Quick lesson on electronics: how do we adjust the brightness of an LED? The typical answer is to say “Adjust the voltage across the LED, or adjust the resistance of the circuit”, and in the simplest terms this will change the power the LED can use. But, it’s not a reliable way to do this, because of the exponential increase in light output across a narrow voltage range (Figure 1); with the LED I’ve shown here, a voltage change of 0.5 V will take you from very low current and negligible light output to maximal output. Furthermore, LED’s get hot during use, which changes their properties and makes them produce more light at the same voltage – this is not only terrible for ensuring precise brightness output, it can also lead to runaway heating and the LED burning out.

So, how do we fix this? This is really the whole point of using a TTL control device. The LED (or laser) is set up to drive a constant current (and it’s the current which determines the actual amount of light being produced), and then you pulse a controlling input to switch the light source on and off as you please. What this means is that a TTL is a very simple digital signal, on or off, with no information about the intensity of the signal.

So, what is an easy way to control an LED brightness for optogenetics? One answer is to use Pulse Width Modulation (PWM), which produces small pulses within your signal, but faster than your eye can detect. Essentially, you’re turning the LED on and off very fast (hundreds or thousands of times a second), and you control the brightness by adjusting the relative levels of on and off. More “on” and it’s brighter, more “off” and it’s dimmer. Simples.

Here’s how I’ve put PWM control into an Arduino Uno (Figure 2). It uses a potentiometer (also known as a variable resistor), but rather than connect directly to the LED output, we connect this to an analog input on the Arduino. The Arduino can then read the value of the potentiometer and using software we can drive an appropriate PWM output on our TTL signal.
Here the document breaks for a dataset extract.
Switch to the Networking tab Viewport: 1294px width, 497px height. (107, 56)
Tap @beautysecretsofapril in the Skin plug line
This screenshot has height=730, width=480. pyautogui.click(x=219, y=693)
See below for the code I wrote to control the circuit. We very simply set the LED as an output and the potentiometer as an analog input (read as “sensorValue”) – the reading needs to be adjusted by a factor of 4 to take into account the change in “bit” rate; essentially it reads the analog input on a different scale than it drives PWM output. Helpfully, Arduino has a built-in PWM function called “analogWrite”, which will drive a 490 Hz PWM based on your value.

Setting up a PWM manually is of course possible, but more of a pain. However, it is something I am likely to do in the future because, as the sharp-eyed among you may have noticed, 490 Hz produces PWM widths of around 1 ms, so it only works for pulses that are longer than that. In fact, I wouldn’t want to use it for pulses much shorter than 10 ms, because it will make the brightness output unstable from one pulse to the next. However, for the immediate future, I’m not overly bothered because I never use a pulse shorter than 10 ms anyway and the PWM produces fantastic brightness control at those speeds.

I hope you’ve found this post interesting, and I would absolutely recommend any readers to buy themselves an Arduino and some components and try this out, see how easy it is to control your LED brightness for optogenetics. However, if you do want an easy-to-use TTL driver for your optogenetics system but don’t want the hassle of building one yourself, I am planning to build some myself and make them available on this website at a reasonable cost.

EDIT 3/9/21: Doing some further investigations today, I found that the Arduino Mega has 980 Hz PWM control from pins 4 and 13, so I will connect 2 of the TTL outputs from my EasyTTL Mega device to those pins instead. This means that you will have access to higher resolution PWM control from TTL outputs 1 and 2, and should work well with on-times of 5 ms, and would probably be acceptable (but not perfect) for 2 ms on-times.